By Thyagaraju Adinarayan, Lewis Krauskopf and John McCrank
LONDON/NEW YORK (Reuters) – Growing concerns about stock bubbles on Wall Street are sparking fears of a pullback, highlighted by the wild ride for shares such as GameStop Corp.
A flood of money supply, ultra-low or zero interest rates and COVID-19 vaccine rollouts have sparked a “buy everything” rally, helping world stocks add a whopping $33 trillion in value from their lows of last March.
Surges in share prices of some loss-making firms, red-hot public markets and amateur investors chasing stocks have drawn concern as the benchmark S&P 500 has gained more than 70% since March.

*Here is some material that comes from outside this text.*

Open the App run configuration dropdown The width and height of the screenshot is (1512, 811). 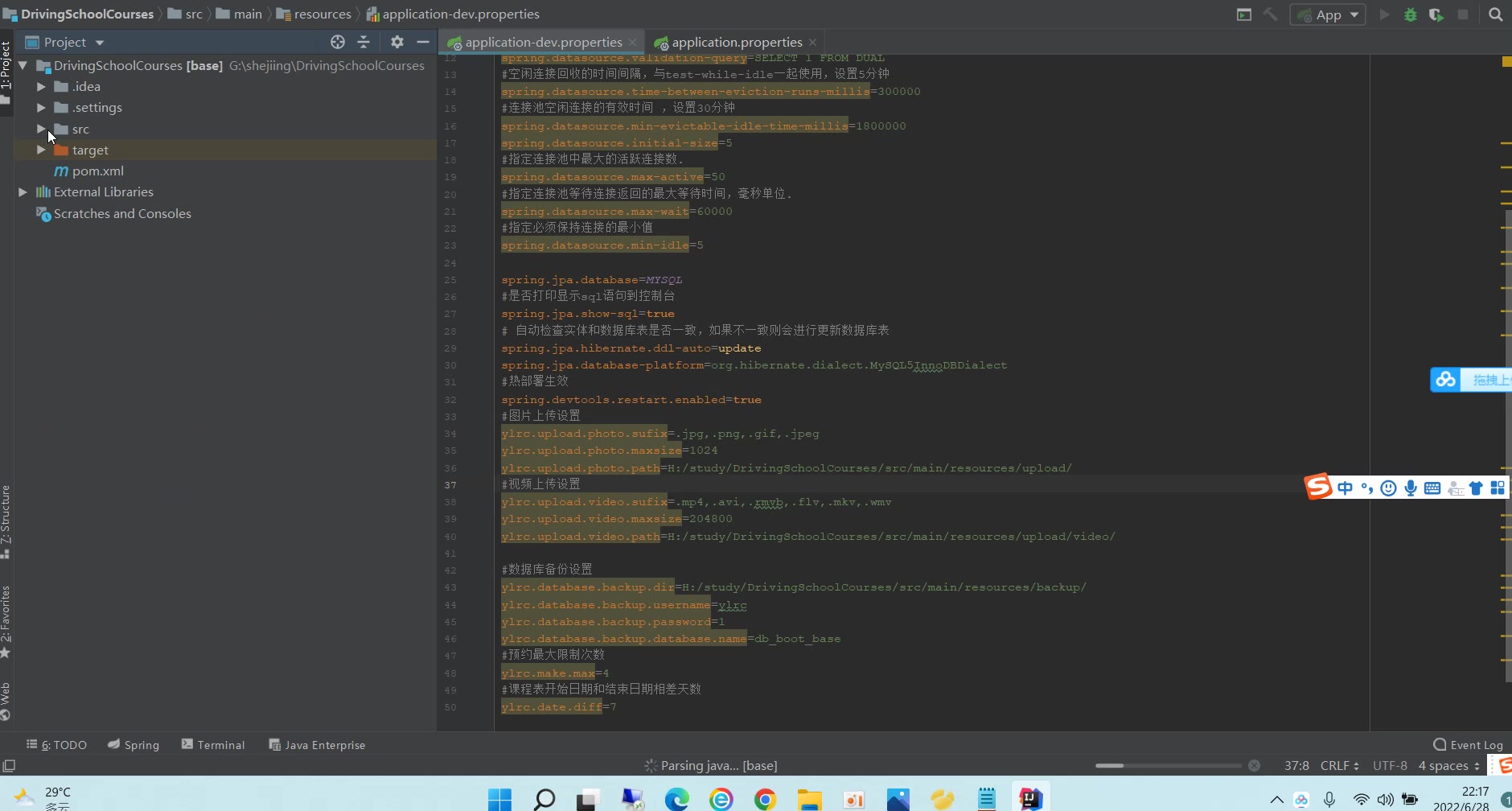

Elevated retail participation has contributed to soaring prices.
“For retail traders, the warning signals on this … (are) if you are trading it, you are taking so much of an extra risk compared to normal activity. This is not normal activity,” said JJ Kinahan, chief market strategist at TD Ameritrade.
As a prime example, investors pointed to shares of U.S. videogame retailer GameStop, which, after rising about 250% already this year, more than doubled on Monday before paring back. Traders said short-sellers were quickly buying back in to the stock to cover potential losses while retail investors were piling in to benefit from the surge.
“Retail investors are a huge part of it,” said Christopher Murphy, co-head of derivatives strategy at Susquehanna Financial Group, referring to GameStop.
Early in Monday’s trading session, users of several major retail trading platforms, including those of Charles Schwab Corp and Robinhood, reported operational problems, according to outage monitoring website Downdetector.com.
The problems were the latest in a string of technical glitches among retail brokerages, which have faced a massive surge in volumes over the past year. Overall, around 16.4 billion shares traded hands on Monday, compared with a month-to-date average of around 14.5 billion shares, according to Cboe Global Markets.
The euphoria is also evident in the small-cap Russell 2000 index, whose component companies with a negative operating profit outperformed the wider index by nearly 50 percentage points over the last year, a Reuters analysis of Refinitiv data showed.
“Pockets of the market have recently demonstrated investor behavior consistent with bubble-like sentiment,” Goldman Sachs analysts led by David Kostin wrote in a note.
Goldman noted the outperformance of negative earners was still a far cry from the 140 percentage points clocked during the dotcom boom of 1999-2000 and more in line with that of the immediate aftermath of the 2008 financial crisis.
“You don’t have to reach 1999-2000 levels of frothiness to have the market go down and to go down in a meaningful way,” said Matt Maley, chief market strategist at Miller Tabak.
For examples of these selective bubbles, investors point to electric vehicle-related stocks – Tesla Inc is up 8-fold and electric vehicle charging equipment maker Blink Charging by 2,000% in the last 52 weeks, while an IPO index has surged 200% since last March versus a mere 57% for the benchmark S&P 500 index.
U.S.-listed shares of Canadian tech specialist Blackberry also surged on Monday while the company said it was not aware of a reason.
Deutsche Bank said in a research note that average call volumes over the last three months have hit a new peak with the bulk of the increase driven by small contract issues, reflecting retail buying.
Stocks with the highest call volume as a percentage of the market capitalization were Fubotv, GameStop and Riot Blockchain, said Deutsche.
Ninety percent of the respondents in a recent survey by Deutsche Bank said they saw price bubbles in some parts of markets, with a majority expecting Tesla to halve in value by the end of 2021.
Among the investors that have expressed concern are Jeremy Grantham of money manager GMO, who said earlier this month https://www.gmo.com/americas/research-library/waiting-for-the-last-dance that the long bull market since 2009 has finally matured into an “epic bubble.”
Baupost Group founder Seth Klarman told clients recently that risk “has simply vanished,” according to the Financial Times https://www.ft.com/content/9c3ecb09-c4bd-4066-a462-af496725105d.
(Graphic: World stocks market cap versus GDP: https://fingfx.thomsonreuters.com/gfx/buzz/yxmvjyjodpr/Pasted%20image%201611303826945.png)
(Graphic: Valuations flying higher: https://fingfx.thomsonreuters.com/gfx/buzz/yzdpxgkrjvx/Pasted%20image%201611586031295.png)
However, not all the major banks see bubbles.
“Everyone’s asking us about bubbles … even the frothiest equity indices still lag well behind performance during previous bubbles,” said Robert Buckland, Citi equity strategist.
The S&P trades at 22 times 12-month forward earnings, below the peak of 25 times seen ahead of the dotcom crisis.
Citing premia over rock-bottom bond yields, Citi believes equity markets have a long way to go yet.
A possible rollback of U.S. Federal Reserve easing is seen as a threat to markets.
“Equity bubbles are not delicate,” Buckland added. “They don’t burst on the first hint of tightening from central banks.”